A relação do futuro governo Bolsonaro com o Congresso promete ser conflituosa, a depender das declarações de assessores do círculo próximo ao presidente eleito. Não é um bom começo para quem tem que aprovar reformas indispensáveis, e para isso precisará muitas vezes de uma maioria qualificada no Congresso para emendas constitucionais.
De nada servem declarações como as do futuro superministro da Economia, Paulo Guedes, de que é preciso dar uma “prensa” neles, ou as do filho do presidente, deputado federal reeleito Eduardo Bolsonaro, de que é preciso “tratorar” o Congresso.
Guedes já havia proposto que as bancadas na Câmara tivessem voto unificado quando a maioria aprovasse um projeto, esquecendo que votos minoritários dentro do Congresso têm direito a serem representados, inclusive obstruindo votações, um direito das minorias parlamentares em todos os Congressos do mundo ocidental.
O filho-deputado, que obteve a maior votação de um deputado federal na história, talvez esteja se achando forte demais, e repete a fala sem controle que o levou a dizer que para fechar o Supremo Tribunal Federal bastavam dois soldados. Teve que se desculpar naquela ocasião, e provavelmente vai ter que explicar agora também.
Uma coisa é cortar as trocas de favores com o dinheiro público, ganhar votos com o toma-lá-dá-cá. Outra, muito diferente, é imaginar que o governo poderá obrigar o Congresso a aprovar reformas que quiser, sem negociação. Quando o senador Eunício de Oliveira, atual presidente do Senado que não se reelegeu, soube do comentário do superministro, apenas sorriu e disse que ele “não sabe” como funciona o Congresso.
Talvez também Eunício não tenha entendido como a banda toca agora, depois que o eleitorado o defenestrou do Senado, juntamente com um grande número de antigos caciques. Será preciso uma reorganização mental dos parlamentares, e também dos novos governantes, para encontrarem o ponto de equilíbrio entre impor decisões de um lado, e chantagear o governo de outro.
A idéia de que é possível “prensar” ou “tratorar” os deputados e senadores é uma interpretação equivocada do poder que o governo recebeu das urnas. A opinião pública sempre fez pressão sobre o Congresso, e quase sempre conseguiu superar obstáculos. O uso de novos meios de comunicação, que tão bem usaram durante a campanha, para pressionar os congressistas, se comandado pelo governo, pode se transformar em um escândalo, não representando a real posição da sociedade.
A Lei da Ficha Limpa é exemplar disso. Quando chegou ao Congresso, com seus milhões de assinaturas, foi menosprezada pelos deputados e devidamente engavetada. Quando ficou claro que a intenção dos deputados era fazer corpo mole e não aprová-la, houve uma movimentação intensa da sociedade, através principalmente dos novos meios de comunicação, e foi impossível ignorar o sentimento das ruas.

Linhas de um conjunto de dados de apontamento

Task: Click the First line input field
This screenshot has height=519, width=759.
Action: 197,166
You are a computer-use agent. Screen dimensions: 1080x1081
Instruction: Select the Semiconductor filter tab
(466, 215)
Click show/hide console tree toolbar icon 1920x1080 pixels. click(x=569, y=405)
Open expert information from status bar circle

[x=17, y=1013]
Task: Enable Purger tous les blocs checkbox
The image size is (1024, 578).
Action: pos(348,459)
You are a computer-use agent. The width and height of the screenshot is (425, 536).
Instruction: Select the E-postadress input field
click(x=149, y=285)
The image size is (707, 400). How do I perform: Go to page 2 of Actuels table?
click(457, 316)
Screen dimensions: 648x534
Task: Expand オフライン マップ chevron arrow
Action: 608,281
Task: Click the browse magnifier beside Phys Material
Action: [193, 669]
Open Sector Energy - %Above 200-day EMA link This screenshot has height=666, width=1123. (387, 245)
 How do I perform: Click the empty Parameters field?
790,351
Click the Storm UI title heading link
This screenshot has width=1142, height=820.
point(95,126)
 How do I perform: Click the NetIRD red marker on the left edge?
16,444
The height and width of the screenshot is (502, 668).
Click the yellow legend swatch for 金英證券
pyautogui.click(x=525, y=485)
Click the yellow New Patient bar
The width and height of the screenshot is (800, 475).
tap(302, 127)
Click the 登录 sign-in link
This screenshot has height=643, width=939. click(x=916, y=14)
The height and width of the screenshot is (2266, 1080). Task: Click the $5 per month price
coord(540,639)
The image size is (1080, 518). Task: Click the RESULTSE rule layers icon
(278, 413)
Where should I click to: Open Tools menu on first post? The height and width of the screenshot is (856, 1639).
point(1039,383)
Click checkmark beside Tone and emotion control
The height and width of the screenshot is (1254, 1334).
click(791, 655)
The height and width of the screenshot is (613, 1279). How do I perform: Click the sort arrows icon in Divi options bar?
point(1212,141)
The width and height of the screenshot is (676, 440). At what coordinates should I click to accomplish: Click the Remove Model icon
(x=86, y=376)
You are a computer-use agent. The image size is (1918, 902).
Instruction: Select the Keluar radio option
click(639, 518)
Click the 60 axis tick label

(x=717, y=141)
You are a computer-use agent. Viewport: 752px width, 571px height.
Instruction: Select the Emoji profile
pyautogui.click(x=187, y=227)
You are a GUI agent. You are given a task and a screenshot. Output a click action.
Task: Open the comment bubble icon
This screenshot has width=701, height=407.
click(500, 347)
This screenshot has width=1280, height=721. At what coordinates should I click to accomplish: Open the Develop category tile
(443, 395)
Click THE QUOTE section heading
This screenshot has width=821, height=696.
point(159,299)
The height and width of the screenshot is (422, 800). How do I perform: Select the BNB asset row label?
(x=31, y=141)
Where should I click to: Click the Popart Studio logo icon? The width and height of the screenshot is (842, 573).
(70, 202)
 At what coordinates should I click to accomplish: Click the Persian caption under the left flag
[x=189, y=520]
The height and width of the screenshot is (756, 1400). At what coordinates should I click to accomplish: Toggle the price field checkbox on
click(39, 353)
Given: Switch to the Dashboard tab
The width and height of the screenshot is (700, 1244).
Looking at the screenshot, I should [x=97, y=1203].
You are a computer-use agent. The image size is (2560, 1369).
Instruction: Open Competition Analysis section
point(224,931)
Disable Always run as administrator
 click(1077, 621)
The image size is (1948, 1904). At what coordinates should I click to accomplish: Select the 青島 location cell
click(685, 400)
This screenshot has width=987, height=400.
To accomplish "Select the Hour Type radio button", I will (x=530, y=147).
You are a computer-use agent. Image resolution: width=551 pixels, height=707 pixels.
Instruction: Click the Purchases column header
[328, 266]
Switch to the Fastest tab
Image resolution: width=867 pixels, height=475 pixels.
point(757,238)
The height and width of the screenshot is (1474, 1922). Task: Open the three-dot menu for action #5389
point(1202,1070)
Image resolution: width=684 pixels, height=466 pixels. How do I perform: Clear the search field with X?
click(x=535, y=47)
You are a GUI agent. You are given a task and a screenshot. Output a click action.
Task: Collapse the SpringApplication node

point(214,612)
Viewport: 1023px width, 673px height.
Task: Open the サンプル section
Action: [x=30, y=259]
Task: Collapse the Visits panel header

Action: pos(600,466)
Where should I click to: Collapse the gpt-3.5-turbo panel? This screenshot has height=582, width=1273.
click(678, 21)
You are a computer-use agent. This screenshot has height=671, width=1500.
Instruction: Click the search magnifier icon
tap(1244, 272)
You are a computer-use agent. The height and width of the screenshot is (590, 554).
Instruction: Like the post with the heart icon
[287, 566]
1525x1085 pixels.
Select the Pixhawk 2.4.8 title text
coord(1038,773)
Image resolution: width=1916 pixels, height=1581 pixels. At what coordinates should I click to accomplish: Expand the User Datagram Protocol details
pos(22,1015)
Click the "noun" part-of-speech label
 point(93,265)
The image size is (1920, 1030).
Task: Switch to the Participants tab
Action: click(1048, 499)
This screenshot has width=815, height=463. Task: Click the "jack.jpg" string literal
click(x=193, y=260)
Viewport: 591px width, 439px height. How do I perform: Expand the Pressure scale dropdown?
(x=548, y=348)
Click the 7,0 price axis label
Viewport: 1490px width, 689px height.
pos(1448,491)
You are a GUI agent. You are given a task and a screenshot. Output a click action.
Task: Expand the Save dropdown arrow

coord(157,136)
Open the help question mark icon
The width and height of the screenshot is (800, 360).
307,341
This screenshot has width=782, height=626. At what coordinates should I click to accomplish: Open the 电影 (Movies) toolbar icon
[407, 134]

Enunciado: Imprima sem alterações o trecho do texto sobre o governo Bolsonaro e o Congresso que vai de "De nada servem" a "explicar agora também.". Baseie-se somente no texto, não nas linhas.

Resposta:
De nada servem declarações como as do futuro superministro da Economia, Paulo Guedes, de que é preciso dar uma “prensa” neles, ou as do filho do presidente, deputado federal reeleito Eduardo Bolsonaro, de que é preciso “tratorar” o Congresso.
Guedes já havia proposto que as bancadas na Câmara tivessem voto unificado quando a maioria aprovasse um projeto, esquecendo que votos minoritários dentro do Congresso têm direito a serem representados, inclusive obstruindo votações, um direito das minorias parlamentares em todos os Congressos do mundo ocidental.
O filho-deputado, que obteve a maior votação de um deputado federal na história, talvez esteja se achando forte demais, e repete a fala sem controle que o levou a dizer que para fechar o Supremo Tribunal Federal bastavam dois soldados. Teve que se desculpar naquela ocasião, e provavelmente vai ter que explicar agora também.